Autobiography: Information Overload at CSI

Thursday 19 December 2013
by  Zoe E
popularity : 1%

My name is Zoë and two months ago I started secondary school at the CSI. My first days at my new school were very stressful. Two days before the big day, I already started having butterflies in my stomach. The night before I could not sleep because I was so nervous.

The next morning I woke up at 5 o’clock. In the morning I went to my dad’s work and read a book called “Journey to Stonehenge”. I had lunch at a restaurant with my dad. I was very hungry, but the butterflies in my stomach were so strong that I had trouble eating my ravioli. The moment I didn’t want to come had finally arrived.

When we got to school there was a huge crowd of children and their parents in front of a gate, like a prison gate. When a bell like a fire alarm rang, I didn’t want to go. My dad had to push me in. When I entered I was lost. I didn’t know where to go. Luckily, a man was telling us to look at the lists. My name wasn’t on the first list, but I was on the second list. I was in a crowd of strangers. Who were all those strangers? Were they in my class? I did not know. We were then guided through this maze to a big room.

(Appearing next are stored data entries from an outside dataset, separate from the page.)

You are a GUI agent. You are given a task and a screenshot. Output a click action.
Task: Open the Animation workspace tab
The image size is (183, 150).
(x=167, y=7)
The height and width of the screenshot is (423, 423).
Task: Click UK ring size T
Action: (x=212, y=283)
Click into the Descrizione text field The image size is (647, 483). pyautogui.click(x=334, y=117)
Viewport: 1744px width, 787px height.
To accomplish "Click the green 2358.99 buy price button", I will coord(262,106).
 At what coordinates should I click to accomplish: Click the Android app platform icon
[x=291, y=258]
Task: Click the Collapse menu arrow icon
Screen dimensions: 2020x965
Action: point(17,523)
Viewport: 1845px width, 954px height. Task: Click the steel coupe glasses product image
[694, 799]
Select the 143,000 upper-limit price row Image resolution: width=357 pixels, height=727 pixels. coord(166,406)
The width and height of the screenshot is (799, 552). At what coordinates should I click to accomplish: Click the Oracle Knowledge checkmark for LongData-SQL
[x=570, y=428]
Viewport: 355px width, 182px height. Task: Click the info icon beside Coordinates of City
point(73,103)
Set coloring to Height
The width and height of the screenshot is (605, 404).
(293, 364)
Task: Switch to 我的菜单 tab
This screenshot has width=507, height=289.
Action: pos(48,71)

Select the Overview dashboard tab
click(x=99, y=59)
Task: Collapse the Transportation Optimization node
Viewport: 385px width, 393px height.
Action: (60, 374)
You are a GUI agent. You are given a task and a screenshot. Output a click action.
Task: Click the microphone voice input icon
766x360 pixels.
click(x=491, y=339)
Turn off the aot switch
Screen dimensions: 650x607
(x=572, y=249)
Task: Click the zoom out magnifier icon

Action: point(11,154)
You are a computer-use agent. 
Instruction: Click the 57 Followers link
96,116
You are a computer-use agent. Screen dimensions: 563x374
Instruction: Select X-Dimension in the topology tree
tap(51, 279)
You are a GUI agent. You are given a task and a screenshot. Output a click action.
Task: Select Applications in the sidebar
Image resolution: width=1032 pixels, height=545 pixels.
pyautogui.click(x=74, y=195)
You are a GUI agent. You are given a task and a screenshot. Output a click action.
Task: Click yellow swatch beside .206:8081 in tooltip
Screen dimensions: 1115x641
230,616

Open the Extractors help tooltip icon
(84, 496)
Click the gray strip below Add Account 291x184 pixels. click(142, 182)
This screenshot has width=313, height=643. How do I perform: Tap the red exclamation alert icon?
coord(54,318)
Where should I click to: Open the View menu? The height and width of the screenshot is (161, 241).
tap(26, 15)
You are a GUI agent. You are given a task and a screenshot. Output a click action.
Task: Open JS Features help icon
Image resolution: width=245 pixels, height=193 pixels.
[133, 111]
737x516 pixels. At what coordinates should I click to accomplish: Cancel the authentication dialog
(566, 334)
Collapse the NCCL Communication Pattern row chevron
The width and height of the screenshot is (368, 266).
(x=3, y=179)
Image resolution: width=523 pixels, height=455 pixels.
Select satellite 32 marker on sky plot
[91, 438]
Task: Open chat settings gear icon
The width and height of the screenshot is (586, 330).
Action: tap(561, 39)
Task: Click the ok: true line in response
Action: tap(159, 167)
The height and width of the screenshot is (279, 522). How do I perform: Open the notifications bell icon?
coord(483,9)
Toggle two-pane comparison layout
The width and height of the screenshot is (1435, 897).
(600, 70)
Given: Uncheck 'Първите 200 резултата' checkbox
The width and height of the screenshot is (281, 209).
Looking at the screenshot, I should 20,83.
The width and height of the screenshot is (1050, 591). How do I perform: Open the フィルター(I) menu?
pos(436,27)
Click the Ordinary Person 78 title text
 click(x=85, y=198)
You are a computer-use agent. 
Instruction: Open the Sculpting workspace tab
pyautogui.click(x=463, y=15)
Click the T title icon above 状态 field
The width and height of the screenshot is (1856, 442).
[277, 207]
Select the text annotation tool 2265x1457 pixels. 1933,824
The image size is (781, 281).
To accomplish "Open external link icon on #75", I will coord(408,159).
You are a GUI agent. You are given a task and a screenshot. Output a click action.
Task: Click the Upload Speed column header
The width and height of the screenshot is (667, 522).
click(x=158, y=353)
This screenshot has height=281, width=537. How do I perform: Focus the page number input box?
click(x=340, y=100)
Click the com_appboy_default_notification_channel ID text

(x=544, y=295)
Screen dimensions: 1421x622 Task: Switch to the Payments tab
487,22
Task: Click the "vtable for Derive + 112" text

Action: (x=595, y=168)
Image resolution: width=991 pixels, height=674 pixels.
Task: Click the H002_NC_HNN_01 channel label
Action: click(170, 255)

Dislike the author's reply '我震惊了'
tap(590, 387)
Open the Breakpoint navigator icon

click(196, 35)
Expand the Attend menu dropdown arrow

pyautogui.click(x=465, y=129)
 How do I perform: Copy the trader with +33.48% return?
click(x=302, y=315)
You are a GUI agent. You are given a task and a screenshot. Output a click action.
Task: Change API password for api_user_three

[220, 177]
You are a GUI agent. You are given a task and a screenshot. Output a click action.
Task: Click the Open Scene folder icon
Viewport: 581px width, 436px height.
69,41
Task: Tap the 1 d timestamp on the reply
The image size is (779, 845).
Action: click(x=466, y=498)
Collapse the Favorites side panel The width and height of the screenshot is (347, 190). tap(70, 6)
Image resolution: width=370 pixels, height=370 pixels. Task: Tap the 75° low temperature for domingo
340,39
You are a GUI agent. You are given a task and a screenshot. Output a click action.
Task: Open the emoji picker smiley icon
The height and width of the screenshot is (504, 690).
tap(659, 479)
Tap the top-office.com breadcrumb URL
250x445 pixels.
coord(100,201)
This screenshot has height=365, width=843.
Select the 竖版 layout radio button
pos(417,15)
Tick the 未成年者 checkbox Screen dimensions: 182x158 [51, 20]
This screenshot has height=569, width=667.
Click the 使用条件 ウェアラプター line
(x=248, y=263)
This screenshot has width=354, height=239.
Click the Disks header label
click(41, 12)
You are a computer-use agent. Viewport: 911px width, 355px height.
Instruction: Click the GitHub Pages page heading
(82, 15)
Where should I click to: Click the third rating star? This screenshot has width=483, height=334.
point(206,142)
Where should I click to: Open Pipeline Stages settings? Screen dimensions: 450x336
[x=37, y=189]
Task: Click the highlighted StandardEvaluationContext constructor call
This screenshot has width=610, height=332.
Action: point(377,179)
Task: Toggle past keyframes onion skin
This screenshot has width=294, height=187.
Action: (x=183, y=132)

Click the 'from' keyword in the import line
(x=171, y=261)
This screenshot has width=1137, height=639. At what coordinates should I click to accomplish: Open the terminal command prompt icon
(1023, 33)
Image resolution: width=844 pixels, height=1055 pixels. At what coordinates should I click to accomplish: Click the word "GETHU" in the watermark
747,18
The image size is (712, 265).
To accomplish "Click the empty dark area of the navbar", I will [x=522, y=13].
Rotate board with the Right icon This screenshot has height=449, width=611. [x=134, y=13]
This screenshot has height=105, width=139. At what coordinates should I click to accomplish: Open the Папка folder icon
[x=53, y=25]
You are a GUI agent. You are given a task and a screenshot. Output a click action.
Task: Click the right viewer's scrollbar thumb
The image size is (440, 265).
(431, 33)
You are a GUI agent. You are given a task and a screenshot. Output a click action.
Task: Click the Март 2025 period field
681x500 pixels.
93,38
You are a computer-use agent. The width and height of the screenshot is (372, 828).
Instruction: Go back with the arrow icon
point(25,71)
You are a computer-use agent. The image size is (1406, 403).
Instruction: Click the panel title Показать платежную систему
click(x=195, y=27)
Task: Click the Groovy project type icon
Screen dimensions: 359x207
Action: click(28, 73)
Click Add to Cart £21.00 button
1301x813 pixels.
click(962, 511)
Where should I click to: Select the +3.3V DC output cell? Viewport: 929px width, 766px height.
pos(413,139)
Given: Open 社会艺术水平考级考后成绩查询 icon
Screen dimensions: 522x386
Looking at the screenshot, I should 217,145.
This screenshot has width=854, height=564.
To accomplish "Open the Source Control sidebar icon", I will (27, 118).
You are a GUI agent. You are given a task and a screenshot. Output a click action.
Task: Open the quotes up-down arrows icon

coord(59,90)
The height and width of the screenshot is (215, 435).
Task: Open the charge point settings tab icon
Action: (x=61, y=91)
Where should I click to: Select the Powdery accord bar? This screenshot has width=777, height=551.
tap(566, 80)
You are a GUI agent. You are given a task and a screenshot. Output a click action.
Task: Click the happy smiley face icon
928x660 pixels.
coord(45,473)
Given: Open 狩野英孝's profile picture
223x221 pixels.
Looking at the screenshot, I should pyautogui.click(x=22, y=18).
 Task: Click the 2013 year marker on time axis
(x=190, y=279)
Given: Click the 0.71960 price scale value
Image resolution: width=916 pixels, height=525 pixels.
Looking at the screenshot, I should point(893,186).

The head mistress then made a long speech about the benefits of the CSI. Then the CPE made an even longer speech about the school. We then were guided through the maze to a class. Our home room teacher, Mrs Chovet, gave us a huge pile of books that barely fit in my bag. We then got papers about a field trip to Autrans and more information about the school. There was so much information that I felt as if my head could burst.

When I got home I was really tired and had too much information. I felt as if I could sleep for a month. The next day was going to be even more tiring and long. That evening, I checked my bag three times to make sure I didn’t forget anything.

The next morning I started school at nine o’clock and arrived extra early. I was worried I would get lost. At recess I met Emma who shares a locker with me and is now my friend. I stayed with Emma all day to avoid getting lost. The math teacher, Mr Mompas, gave us our first homework, but the exercise was easy.

At lunch there was a long line waiting to eat and the tables were crowded. The food was acceptable but it was much better than the food at primary school. I liked having many dishes to pick from.

At the beginning of the afternoon I had music lesson. When the bell rang I looked for the music room but I could not find it. I could not find anyone from my class. I was annoyed about not finding anybody I knew. When I finally ventured to the second floor I found my class.

At the end of those two tiring days I now knew how to find my classes and had a new friend. I was proud I had finished my first days at secondary school.